Danny Risberg, chairman of both the European Business Council in Japan and of Philips Electronics Japan Ltd., wants Japanese to become fast, smart and independent decision-makers. "Japan is a great place with great people and great technology. It's ready. It's right. It's ready to explode," he says. "But, it just hasn't gone there yet." Risberg, a Japanese-American hafu who hails from California, shared with this author his personal views as to why this is so.

Japanese like to think, he says. They carefully review all options before making decisions. Having done so, they'll go back to thinking about what to do some more. Then they repeat the process — several times over. After a further review, finally everyone agrees. A decision is made. They discuss a new set of rules for everyone to follow. "Once everything is decided, they do it. And they'll keep doing it for a long, long time," he says. If only they would think less and do more in a virtuous loop of thinking, doing, learning, fixing and rethinking, the nation would become fast and nimble.
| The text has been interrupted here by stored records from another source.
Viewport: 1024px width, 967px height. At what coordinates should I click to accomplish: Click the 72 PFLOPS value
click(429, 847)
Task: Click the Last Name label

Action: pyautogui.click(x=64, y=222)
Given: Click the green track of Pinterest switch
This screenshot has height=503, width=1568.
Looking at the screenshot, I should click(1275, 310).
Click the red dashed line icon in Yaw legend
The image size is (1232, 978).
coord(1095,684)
This holds true for Japanese entrepreneurs, many of whom still want to build businesses the old-fashioned way. Typically they are middle-aged managers who, after gaining 25 to 30 years of experience at a large Japanese company, strike out in business on their own. "On incorporation, they want to build the factory first," notes Risberg. They borrow money against their homes to do so, as risk capital is hard to obtain. Once in hock, they end up with huge debts by digging themselves into an ever deeper hole. "If it works, great! If it doesn't, they're stuck."